# START OF Document section

Results of Placing

RNS Number : 8168P
DP Aircraft I Limited
10 June 2015
 



 

 

THIS ANNOUNCEMENT AND THE INFORMATION CONTAINED HEREIN IS NOT FOR PUBLICATION, RELEASE, OR DISTRIBUTION, DIRECTLY OR INDIRECTLY, IN, OR INTO, THE UNITED STATES, AUSTRALIA, NEW ZEALAND, SOUTH AFRICA, CANADA, JAPAN OR ANY JURISDICTION IN WHICH THE SAME WOULD BE UNLAWFUL. THE INFORMATION CONTAINED HEREIN DOES NOT CONSTITUTE AN OFFER OF SECURITIES FOR SALE IN THE UNITED STATES, AUSTRALIA, NEW ZEALAND, SOUTH AFRICA, CANADA, JAPAN OR ANY JURISDICTION IN WHICH SUCH AN OFFER OR SOLICITATION IS UNLAWFUL.

 

This announcement is an advertisement and not a prospectus. Investors should not purchase or subscribe for any transferable securities referred to in this announcement except on the basis of information contained in the prospectus published by DP Aircraft I Limited (the "Company") in connection with the placing (the "Placing") and the admission of the new ordinary shares of no par value to trading on The London Stock Exchange plc's Specialist Fund Market (the "Prospectus").  This announcement is not an offer to sell, or a solicitation of an offer to acquire, securities in the United States or in any other jurisdiction.  Neither this announcement nor any part of it shall form the basis of or be relied on in connection with or act as an inducement to enter into any contract or commitment whatsoever.

# END OF Document section
# START OF Records shown

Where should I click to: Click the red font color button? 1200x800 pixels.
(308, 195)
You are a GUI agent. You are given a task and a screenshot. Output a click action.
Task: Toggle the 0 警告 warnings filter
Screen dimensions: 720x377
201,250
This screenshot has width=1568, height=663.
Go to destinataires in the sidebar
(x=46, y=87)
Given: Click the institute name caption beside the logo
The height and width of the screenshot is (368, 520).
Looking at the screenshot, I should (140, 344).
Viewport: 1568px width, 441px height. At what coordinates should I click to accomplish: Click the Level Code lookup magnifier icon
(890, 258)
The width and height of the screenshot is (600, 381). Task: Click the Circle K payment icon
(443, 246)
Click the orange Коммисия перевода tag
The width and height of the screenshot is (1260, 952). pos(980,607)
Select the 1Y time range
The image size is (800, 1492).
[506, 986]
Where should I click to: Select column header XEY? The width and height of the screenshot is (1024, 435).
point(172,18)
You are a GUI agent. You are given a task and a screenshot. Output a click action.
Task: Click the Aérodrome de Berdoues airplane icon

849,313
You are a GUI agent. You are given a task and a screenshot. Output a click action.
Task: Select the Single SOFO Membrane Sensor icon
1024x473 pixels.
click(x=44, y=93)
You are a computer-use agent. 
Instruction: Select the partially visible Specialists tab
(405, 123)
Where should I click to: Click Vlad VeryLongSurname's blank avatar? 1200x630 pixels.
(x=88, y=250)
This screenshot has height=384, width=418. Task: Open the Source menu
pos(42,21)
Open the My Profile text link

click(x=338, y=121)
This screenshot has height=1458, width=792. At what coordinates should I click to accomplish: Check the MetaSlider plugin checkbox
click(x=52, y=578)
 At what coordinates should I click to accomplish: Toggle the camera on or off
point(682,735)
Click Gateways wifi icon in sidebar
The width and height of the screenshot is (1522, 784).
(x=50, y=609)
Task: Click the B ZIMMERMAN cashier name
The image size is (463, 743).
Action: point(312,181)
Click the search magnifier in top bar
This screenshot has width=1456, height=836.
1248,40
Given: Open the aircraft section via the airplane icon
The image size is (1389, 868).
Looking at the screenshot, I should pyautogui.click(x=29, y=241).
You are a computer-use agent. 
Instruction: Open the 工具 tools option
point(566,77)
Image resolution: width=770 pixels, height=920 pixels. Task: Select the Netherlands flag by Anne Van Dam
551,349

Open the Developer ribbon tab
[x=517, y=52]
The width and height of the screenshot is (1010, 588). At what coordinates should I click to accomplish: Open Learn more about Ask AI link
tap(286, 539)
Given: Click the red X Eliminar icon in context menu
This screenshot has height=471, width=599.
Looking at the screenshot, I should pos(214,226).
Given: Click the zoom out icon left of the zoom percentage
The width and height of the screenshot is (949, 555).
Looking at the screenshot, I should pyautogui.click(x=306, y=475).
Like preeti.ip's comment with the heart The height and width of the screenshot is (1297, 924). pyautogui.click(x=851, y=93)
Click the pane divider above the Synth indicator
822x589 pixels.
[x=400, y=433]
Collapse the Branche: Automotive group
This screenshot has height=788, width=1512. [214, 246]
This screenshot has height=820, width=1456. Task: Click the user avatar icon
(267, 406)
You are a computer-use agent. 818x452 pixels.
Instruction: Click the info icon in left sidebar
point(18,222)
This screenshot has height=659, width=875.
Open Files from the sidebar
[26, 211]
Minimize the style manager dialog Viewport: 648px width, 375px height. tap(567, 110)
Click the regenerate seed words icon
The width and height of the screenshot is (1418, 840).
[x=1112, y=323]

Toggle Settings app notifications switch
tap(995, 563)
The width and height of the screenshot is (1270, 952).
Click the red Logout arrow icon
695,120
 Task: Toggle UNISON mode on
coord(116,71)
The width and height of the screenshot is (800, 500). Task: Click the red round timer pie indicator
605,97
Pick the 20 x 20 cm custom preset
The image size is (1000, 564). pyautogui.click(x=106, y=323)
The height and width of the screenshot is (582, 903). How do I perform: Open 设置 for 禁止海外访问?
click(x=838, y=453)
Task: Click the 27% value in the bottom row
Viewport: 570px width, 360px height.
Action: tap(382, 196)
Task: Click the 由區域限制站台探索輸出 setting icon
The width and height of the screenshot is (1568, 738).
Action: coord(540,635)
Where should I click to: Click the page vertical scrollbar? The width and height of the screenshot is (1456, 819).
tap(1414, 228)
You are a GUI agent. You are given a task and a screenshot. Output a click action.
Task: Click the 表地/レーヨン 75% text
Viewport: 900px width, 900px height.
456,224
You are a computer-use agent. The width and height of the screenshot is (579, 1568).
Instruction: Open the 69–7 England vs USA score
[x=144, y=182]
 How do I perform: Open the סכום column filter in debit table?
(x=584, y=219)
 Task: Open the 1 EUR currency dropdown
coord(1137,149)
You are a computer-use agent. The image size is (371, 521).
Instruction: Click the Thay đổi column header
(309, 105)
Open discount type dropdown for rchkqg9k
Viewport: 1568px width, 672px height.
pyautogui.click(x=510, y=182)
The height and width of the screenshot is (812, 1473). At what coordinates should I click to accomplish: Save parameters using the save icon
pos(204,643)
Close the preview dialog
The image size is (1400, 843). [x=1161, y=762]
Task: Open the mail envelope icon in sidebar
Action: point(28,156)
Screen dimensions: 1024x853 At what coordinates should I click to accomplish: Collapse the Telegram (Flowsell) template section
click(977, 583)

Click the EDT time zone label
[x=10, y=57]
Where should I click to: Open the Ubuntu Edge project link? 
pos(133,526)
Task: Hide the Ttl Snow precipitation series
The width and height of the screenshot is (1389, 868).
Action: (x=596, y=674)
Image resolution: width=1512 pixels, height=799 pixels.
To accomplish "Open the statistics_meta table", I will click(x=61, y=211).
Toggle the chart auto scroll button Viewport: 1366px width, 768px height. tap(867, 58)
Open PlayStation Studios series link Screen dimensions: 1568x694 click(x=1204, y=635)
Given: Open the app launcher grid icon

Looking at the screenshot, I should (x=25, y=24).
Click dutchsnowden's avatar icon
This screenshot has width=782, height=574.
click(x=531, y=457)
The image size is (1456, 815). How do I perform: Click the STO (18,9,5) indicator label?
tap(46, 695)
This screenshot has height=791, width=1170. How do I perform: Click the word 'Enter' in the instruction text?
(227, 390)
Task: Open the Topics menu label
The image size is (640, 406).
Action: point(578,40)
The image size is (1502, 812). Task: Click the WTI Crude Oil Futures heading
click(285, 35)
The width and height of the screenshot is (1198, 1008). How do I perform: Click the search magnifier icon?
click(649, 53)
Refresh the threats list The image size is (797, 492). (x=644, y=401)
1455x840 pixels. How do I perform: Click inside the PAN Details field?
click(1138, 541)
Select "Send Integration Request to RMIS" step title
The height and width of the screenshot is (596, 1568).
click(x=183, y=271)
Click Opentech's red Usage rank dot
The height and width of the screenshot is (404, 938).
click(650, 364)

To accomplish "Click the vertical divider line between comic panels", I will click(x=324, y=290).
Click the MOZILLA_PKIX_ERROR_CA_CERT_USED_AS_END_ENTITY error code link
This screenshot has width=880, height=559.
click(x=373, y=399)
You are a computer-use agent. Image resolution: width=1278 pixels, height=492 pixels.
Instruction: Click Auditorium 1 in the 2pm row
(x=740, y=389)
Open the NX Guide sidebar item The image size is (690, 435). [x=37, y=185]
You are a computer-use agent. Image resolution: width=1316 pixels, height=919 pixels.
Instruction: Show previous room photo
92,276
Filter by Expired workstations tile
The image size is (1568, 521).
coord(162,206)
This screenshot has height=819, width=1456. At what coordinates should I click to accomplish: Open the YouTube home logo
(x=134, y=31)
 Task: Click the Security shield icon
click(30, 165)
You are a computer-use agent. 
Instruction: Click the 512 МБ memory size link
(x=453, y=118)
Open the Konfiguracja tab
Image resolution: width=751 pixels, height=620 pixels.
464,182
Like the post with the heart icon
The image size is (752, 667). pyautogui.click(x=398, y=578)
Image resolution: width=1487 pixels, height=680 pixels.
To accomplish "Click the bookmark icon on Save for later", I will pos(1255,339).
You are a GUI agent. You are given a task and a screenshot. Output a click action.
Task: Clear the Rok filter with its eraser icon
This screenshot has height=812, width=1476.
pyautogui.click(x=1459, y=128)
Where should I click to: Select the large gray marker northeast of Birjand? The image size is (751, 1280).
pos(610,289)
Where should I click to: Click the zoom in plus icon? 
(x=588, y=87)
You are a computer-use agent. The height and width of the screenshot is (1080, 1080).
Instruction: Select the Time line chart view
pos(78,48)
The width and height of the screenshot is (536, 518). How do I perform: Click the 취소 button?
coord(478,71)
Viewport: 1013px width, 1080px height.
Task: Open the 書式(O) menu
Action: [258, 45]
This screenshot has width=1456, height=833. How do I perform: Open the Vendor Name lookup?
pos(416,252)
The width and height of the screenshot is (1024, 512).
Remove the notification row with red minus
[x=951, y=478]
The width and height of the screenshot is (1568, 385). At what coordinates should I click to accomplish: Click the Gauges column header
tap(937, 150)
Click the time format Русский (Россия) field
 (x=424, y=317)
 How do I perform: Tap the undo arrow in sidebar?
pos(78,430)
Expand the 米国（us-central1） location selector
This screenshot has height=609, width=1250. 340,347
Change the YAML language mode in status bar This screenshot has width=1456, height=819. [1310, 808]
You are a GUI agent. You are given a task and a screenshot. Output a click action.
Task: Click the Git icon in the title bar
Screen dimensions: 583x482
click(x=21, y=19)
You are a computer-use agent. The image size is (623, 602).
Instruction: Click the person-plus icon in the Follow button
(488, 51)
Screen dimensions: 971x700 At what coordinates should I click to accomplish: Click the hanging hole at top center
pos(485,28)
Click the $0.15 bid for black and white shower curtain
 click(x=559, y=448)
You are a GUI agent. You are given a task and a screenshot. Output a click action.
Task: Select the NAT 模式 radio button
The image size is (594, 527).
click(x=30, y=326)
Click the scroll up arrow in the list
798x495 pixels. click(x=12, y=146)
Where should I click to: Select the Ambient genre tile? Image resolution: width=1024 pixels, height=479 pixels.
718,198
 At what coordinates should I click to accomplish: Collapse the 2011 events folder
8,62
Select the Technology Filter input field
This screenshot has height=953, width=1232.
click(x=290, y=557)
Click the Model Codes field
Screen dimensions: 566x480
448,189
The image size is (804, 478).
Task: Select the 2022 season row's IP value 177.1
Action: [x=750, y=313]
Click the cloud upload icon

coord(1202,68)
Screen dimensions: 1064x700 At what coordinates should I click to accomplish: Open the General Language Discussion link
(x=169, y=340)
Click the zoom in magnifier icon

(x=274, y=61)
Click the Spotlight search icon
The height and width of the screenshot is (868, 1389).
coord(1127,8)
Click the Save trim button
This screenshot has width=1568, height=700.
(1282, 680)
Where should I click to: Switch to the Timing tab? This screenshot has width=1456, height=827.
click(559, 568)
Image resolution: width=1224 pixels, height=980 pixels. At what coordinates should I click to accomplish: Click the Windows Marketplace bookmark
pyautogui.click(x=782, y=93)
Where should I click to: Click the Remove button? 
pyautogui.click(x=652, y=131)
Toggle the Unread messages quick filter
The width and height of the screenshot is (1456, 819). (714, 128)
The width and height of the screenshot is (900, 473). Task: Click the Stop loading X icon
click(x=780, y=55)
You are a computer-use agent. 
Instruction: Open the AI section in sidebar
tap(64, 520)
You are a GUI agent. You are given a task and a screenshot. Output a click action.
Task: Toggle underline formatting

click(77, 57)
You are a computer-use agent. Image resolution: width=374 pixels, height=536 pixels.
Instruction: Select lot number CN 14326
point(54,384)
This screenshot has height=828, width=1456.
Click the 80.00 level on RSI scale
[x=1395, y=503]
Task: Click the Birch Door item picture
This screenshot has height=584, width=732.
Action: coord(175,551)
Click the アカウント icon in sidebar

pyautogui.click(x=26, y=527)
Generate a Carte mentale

# END OF Records shown

Tasks to complete =>
a) Retype the records starting at the line containing "The image size is (1502, 812)." and ending at the line containing "click(650, 364)", including both of those lines.
b) Continue the DP Aircraft I Limited placing announcement from where it stops.

Answers =>
a)
The image size is (1502, 812). Task: Click the WTI Crude Oil Futures heading
click(285, 35)
The width and height of the screenshot is (1198, 1008). How do I perform: Click the search magnifier icon?
click(649, 53)
Refresh the threats list The image size is (797, 492). (x=644, y=401)
1455x840 pixels. How do I perform: Click inside the PAN Details field?
click(1138, 541)
Select "Send Integration Request to RMIS" step title
The height and width of the screenshot is (596, 1568).
click(x=183, y=271)
Click Opentech's red Usage rank dot
The height and width of the screenshot is (404, 938).
click(650, 364)

b)
 

DP Aircraft I Limited (the "Company")

 

Issue of 96,333,333 ordinary preference shares of no par value at an issue price

of 105.89 cents per share

 

Results of Placing

 

The Board of the Company is pleased to announce that, in accordance with the terms of the Prospectus published on 5 June 2015 ('the "Prospectus"), it is today issuing 96,333,333 ordinary preference shares of no par value (the "New Ordinary Shares"), subject only to Admission (defined below).  The net proceeds will be used by the Company to finance the acquisition of two Boeing 787-8 aircraft from AerCap Ireland Capital Limited, to be leased to Thai Airways International Public Company Limited.

 

The issue price per New Ordinary Share is 105.89 cents.

 

A copy of the Prospectus is available for inspection at the National Storage Mechanism  www.Hemscott.com/nsm.do and can also be obtained from the Company Secretary or from the Company's website at www.dpaircraft.com.

 

Admission

 

Application has been made for the New Ordinary Shares to be admitted to trading on the Specialist Fund Market of the London Stock Exchange.  It is expected that dealings in the New Ordinary Shares will commence at 8.00 a.m. on 12 June 2015 ("Admission").

 

Total Voting Rights

 

In accordance with the Financial Conduct Authority's Disclosure and Transparency Rules, the total number of ordinary shares in issue on Admission will be 209,333,333 (including the 96,333,333 ordinary shares to be issued and admitted on 12 June 2015 pursuant to the Company's placing), each with one voting right.   No ordinary shares are held in treasury.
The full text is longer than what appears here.